This is the city of dreams, the City of Angels. People here experience personal hell only when their dreams of making big on the screen are crushed and should not be by any other way. This is the city built on hopes and aspirations, more so after 40's when the city became synonymous with the movie and, post 50s, the TV industry. Sunshine all through the year, sunny sides up - faces and attitudes, sea sides, sands, Malibu - with so much brightness around, darkness dare not creep into the city except after hours. Sadism and cruelty do go hand in hand here, of course, but more by the way of oppression, bitching, oppurtunism, sexism and other such human follies and foibles. Angelinos are blessed in every which way - flourishing economy, opportunities galore and celebrity sighting at every turn...And that's how the powers that be at Hollywood hills would want to project their city. Though with abundance of money and power, the other deadly sins aren't far behind. Booze, gambling, racketeering, prostitution, (and once the medicinal benefits and economic potential of poppy crop were discovered down south) blow soon pervaded the place where cash was flush and minds were weak and controlling every aspect of each vice, the underworld. Come on, that's just every major successful city in the world, where crime is in direct proportionality to prosperity. But Los Angeles is special, where more stars walk on ground than are visible in the smog filled night sky. And on such hallowed ground....mass murder? and that too, of its own royalty? Barbaric....of historical proportions....
Enter Tarantino, who is currently walking the earth like David Carradine in the TV show Kung-Fu correcting and rewriting historical injustices of the mankind, even if on celluloid. Nazism, a historical blunder, Slavery, a historical plunder, Racism, historical and topical, and from the looks of it, eternal even ....But Celebrity Murder somewhere in hills of Hollywood, even if it was of an actress who embodied the spirit of LA LA Land - blonde, sunny and cheerful, and what if a wife to a celebrated director who was on a roll with critical and commercial successes....ok, also 9 months pregnant? Tarantino deems, 'Why not!'. If the murder of real royalty could spark a world war, then shouldn't the murder of celebrity royatly deserve at least a movie revisionism? Tarantino feels a moral responsibility and a professional obligation to train his sights on this gruesome murder and give it the proper Quentin treatment of poetic (and prose) justice, in much the same way as he took Nazism, slavery and racism by their horns and wrestled them to the ground.

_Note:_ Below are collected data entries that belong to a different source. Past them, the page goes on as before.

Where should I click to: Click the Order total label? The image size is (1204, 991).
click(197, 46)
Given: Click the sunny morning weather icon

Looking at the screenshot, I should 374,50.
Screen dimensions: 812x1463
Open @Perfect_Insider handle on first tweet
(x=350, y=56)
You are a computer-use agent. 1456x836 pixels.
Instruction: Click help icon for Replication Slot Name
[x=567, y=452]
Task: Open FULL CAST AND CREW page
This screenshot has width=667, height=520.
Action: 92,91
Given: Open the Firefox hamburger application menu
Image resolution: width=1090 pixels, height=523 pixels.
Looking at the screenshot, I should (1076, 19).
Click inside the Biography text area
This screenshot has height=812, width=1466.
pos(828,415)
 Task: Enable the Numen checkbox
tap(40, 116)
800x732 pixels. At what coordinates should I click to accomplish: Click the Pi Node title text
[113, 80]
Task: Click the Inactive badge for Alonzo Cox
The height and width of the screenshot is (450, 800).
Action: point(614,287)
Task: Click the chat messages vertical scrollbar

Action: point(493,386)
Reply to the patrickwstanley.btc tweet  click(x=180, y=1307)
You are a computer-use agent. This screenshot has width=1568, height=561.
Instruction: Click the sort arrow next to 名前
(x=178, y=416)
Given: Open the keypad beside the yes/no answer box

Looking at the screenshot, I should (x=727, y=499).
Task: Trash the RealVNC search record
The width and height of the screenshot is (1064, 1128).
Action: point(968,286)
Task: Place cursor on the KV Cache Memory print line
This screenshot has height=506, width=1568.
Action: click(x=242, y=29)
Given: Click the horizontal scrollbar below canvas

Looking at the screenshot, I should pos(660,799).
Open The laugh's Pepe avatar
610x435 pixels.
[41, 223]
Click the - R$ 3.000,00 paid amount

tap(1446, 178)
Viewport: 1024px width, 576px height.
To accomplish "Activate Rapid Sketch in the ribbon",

As that deep baritone voice in the erstwhile movie trailers used to say, "....this time it is PERSONAL!"
"Once upon a time in Hollywood" is an ode, a homage, a love letter to the area during the late 60's. From the (incredible) set decoration to transform entire street togethers to look the era of the yore, to the omnipresent soundtrack on the radio playing songs, commercials and public announcements in a never ending loop, from the look behind the curtain of the TV productions on the studio lots, to capturing the fading glory of genre productions (cowboy shows, in this case), "Once...." is at once steeped in nostalgia, as the entire city (through the expert eye of Robert Richardson) is bathed in nothing but soft focus, and the only rough edges seem to be of personal nature, of actors struggling hard to latch on to the last rides of their careers as the train of taste and culture seem to be gaining on them with each passing day. Though it appears as though the seed of the movie started off with the Charlie Manson murders in mind, Tarantino decides that his knight in shining armor, to come to the resuce of the dainty royalty, should literally be the one who is currently riding off into the sunset, the Cowboy (genre). The mere idea of marrying these two diverse and disparate events alone is worth tipping the hat over. "Once...." serves as as good companion piece to P.T. Anderson's "Boogie Nights", in that both movies are elegies to a bygone era, and more particularly to a film industry, the ways and means, standards and practices of it, while producing a particular genre - one Western and the latter, porn.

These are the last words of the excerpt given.